= DATA FOR THE TASK =
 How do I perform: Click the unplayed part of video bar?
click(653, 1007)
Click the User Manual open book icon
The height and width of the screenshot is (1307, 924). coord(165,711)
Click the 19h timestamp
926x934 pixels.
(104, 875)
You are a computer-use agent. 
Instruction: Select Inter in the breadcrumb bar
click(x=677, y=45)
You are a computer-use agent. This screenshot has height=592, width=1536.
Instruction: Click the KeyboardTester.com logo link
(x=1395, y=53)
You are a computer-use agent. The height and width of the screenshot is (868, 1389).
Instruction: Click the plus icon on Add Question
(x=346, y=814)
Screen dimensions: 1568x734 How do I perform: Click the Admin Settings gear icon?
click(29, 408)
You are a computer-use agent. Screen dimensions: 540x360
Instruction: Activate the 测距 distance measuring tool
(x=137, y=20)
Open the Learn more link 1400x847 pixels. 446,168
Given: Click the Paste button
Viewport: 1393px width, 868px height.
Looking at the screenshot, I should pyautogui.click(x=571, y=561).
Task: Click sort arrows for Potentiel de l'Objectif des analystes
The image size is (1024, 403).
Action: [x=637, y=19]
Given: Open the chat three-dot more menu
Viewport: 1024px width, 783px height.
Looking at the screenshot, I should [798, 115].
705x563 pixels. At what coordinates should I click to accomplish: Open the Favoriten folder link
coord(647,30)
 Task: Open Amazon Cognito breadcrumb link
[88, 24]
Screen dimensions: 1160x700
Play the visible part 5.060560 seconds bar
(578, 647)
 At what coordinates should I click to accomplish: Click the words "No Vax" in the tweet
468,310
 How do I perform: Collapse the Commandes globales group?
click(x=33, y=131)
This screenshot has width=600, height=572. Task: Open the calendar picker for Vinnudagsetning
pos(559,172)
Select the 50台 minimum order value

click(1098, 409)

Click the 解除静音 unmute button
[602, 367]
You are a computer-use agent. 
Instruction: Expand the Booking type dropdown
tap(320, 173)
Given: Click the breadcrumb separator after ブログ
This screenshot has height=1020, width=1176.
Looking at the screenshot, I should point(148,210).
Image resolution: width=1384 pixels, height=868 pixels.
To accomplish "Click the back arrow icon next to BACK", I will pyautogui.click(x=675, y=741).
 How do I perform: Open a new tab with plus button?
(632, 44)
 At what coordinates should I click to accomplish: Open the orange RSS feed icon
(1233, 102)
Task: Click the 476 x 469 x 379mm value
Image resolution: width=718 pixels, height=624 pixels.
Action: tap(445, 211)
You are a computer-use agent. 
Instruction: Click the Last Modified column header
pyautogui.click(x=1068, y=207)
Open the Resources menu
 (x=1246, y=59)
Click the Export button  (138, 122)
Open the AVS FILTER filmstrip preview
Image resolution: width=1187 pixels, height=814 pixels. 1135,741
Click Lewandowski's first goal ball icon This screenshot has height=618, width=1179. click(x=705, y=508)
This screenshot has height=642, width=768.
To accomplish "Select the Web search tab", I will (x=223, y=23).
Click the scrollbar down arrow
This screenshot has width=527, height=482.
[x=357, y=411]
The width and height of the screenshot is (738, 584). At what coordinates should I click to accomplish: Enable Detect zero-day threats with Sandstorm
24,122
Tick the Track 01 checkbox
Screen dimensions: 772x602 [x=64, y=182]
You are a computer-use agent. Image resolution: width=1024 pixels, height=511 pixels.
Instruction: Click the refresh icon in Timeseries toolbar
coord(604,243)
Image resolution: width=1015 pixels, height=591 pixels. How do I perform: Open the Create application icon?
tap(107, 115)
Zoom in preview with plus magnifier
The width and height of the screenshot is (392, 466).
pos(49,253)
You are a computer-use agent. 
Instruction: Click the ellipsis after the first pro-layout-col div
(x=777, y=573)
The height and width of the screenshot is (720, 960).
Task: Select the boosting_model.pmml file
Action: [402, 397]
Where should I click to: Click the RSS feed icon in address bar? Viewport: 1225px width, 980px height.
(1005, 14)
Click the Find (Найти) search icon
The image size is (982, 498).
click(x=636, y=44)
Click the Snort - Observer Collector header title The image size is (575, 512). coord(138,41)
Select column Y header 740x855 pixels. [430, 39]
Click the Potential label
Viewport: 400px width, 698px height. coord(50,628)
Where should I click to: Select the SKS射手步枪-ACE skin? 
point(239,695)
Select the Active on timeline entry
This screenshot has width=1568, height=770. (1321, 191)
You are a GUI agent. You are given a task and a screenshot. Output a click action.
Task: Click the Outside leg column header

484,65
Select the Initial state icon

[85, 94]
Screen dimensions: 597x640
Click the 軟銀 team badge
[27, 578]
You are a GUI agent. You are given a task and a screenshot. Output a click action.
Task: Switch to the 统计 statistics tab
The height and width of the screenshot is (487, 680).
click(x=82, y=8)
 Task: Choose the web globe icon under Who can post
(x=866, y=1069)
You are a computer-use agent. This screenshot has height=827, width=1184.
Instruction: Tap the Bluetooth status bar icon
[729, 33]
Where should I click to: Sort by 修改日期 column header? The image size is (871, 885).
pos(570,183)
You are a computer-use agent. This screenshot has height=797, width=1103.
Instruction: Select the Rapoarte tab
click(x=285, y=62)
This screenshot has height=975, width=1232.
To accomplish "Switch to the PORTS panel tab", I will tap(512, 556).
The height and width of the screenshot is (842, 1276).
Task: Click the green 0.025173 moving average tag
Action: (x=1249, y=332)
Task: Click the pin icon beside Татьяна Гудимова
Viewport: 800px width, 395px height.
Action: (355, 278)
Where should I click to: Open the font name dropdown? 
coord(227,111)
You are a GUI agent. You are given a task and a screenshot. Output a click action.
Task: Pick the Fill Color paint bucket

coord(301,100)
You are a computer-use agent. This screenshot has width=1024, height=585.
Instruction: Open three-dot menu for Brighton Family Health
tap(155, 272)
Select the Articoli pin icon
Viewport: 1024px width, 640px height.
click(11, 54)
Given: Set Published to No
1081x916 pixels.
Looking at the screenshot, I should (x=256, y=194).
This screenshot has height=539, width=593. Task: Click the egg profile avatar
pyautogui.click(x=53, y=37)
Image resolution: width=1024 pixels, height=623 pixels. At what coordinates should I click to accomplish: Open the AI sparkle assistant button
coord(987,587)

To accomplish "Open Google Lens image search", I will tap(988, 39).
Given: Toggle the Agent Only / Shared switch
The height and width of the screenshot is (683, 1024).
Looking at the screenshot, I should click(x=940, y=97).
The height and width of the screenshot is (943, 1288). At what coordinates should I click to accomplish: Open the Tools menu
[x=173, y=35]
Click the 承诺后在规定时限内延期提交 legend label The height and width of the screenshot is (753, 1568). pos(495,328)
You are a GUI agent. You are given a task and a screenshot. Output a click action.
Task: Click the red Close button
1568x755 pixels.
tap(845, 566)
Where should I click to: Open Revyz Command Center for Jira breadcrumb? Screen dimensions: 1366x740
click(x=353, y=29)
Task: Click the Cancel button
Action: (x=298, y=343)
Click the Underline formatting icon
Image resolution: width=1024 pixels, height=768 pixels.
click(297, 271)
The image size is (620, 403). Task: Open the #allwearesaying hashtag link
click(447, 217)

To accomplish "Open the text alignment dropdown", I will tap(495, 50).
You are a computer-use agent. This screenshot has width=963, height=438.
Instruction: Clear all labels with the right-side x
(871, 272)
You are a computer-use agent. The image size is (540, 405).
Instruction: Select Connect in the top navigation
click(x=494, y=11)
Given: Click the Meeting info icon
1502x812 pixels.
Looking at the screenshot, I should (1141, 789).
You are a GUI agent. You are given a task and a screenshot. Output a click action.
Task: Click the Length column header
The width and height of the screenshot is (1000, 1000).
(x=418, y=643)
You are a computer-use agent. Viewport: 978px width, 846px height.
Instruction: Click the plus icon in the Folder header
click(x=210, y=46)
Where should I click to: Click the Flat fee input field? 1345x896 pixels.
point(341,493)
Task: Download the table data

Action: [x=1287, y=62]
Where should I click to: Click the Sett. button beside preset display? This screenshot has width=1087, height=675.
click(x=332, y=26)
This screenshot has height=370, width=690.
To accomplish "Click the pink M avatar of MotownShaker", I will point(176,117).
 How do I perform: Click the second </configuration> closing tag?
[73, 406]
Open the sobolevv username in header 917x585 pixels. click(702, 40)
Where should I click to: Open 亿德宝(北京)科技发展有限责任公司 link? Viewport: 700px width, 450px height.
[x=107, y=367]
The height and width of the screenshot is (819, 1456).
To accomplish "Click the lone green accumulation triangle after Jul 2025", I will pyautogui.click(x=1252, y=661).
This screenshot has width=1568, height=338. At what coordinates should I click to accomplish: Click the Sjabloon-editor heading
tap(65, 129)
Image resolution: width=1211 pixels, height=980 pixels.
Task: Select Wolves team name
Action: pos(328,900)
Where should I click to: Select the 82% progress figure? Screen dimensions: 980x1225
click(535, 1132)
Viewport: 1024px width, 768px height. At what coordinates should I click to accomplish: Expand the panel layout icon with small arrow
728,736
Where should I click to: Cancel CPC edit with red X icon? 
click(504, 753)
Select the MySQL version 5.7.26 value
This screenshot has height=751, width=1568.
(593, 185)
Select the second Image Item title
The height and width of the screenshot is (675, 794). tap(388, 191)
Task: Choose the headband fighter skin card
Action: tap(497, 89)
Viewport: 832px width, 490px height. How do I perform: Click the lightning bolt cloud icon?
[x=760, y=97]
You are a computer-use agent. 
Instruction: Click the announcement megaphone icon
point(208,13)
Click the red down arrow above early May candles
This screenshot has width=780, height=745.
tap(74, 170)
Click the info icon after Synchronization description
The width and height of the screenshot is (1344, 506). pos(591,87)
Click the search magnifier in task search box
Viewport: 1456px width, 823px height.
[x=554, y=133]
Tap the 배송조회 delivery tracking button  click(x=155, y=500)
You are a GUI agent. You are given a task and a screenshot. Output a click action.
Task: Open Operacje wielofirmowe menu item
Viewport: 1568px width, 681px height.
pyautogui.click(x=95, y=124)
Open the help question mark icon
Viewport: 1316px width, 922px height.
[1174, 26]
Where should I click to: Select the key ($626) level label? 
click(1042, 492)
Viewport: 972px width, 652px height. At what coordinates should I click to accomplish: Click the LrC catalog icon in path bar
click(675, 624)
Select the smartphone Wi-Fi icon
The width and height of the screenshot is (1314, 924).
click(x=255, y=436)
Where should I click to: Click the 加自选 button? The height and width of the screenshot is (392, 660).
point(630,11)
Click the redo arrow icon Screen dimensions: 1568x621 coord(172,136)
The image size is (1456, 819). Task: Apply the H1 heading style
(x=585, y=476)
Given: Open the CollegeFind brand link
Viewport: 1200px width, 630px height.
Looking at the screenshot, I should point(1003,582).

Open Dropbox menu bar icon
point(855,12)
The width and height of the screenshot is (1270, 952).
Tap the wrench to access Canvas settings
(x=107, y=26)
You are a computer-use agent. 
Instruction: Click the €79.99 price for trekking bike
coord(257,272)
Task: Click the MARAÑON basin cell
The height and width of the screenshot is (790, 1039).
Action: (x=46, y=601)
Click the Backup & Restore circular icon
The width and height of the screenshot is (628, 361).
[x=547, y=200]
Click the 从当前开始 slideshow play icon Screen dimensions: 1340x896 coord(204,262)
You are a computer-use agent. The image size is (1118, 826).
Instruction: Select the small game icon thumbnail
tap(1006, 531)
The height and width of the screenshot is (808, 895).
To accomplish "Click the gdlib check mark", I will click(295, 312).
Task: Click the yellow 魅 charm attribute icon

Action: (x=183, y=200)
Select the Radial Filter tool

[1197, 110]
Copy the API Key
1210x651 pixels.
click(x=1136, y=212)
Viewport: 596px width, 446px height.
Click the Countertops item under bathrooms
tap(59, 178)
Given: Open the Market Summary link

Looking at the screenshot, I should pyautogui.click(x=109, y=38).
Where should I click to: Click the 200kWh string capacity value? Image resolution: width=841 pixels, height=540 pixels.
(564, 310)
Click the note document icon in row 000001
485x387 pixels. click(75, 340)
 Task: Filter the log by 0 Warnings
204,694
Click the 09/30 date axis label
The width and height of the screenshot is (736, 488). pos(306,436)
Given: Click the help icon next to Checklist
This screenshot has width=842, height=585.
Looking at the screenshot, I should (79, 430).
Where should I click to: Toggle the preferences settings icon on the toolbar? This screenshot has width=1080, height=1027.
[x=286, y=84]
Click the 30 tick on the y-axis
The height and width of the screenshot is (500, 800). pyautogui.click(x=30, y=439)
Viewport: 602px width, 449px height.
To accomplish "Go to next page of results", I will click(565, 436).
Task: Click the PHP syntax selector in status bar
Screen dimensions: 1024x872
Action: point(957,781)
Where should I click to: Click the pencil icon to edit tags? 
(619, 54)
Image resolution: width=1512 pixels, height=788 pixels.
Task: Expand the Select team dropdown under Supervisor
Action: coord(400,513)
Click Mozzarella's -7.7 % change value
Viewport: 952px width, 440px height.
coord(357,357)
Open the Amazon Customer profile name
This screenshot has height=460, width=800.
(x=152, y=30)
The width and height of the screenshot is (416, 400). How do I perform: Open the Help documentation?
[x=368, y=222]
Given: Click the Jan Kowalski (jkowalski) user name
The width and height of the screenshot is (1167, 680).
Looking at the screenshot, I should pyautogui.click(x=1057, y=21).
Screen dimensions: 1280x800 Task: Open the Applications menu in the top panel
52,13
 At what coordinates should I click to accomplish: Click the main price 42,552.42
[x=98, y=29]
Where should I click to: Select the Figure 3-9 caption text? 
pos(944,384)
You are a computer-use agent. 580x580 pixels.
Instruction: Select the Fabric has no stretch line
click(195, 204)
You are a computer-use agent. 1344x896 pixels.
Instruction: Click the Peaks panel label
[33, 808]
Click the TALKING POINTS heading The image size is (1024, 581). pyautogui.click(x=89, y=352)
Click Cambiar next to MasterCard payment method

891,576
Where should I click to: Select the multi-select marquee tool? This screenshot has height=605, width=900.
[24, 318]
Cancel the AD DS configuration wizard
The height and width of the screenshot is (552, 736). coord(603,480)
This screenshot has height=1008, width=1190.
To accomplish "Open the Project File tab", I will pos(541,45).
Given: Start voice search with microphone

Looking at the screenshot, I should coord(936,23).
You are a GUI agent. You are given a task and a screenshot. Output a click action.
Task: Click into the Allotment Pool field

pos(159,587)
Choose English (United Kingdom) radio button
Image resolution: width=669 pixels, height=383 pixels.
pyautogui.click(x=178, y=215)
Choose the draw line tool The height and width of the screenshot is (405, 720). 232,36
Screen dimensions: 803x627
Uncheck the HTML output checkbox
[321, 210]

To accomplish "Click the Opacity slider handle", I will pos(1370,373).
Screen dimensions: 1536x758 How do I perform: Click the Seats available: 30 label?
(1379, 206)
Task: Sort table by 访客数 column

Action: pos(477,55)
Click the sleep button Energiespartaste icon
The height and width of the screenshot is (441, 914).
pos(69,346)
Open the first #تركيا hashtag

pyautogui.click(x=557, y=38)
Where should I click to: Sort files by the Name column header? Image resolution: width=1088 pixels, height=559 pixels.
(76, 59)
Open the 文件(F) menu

= BRIEF =
Write out again the lines from the one containing "This screenshot has width=600, height=572." up to and including the one containing "Looking at the screenshot, I should point(148,210).", swapping "dropdown" for "drop-down menu" and keeping everything else the same.

= RESPONSE TO THE TASK =
This screenshot has width=600, height=572. Task: Open the calendar picker for Vinnudagsetning
pos(559,172)
Select the 50台 minimum order value

click(1098, 409)

Click the 解除静音 unmute button
[602, 367]
You are a computer-use agent. 
Instruction: Expand the Booking type drop-down menu
tap(320, 173)
Given: Click the breadcrumb separator after ブログ
This screenshot has height=1020, width=1176.
Looking at the screenshot, I should point(148,210).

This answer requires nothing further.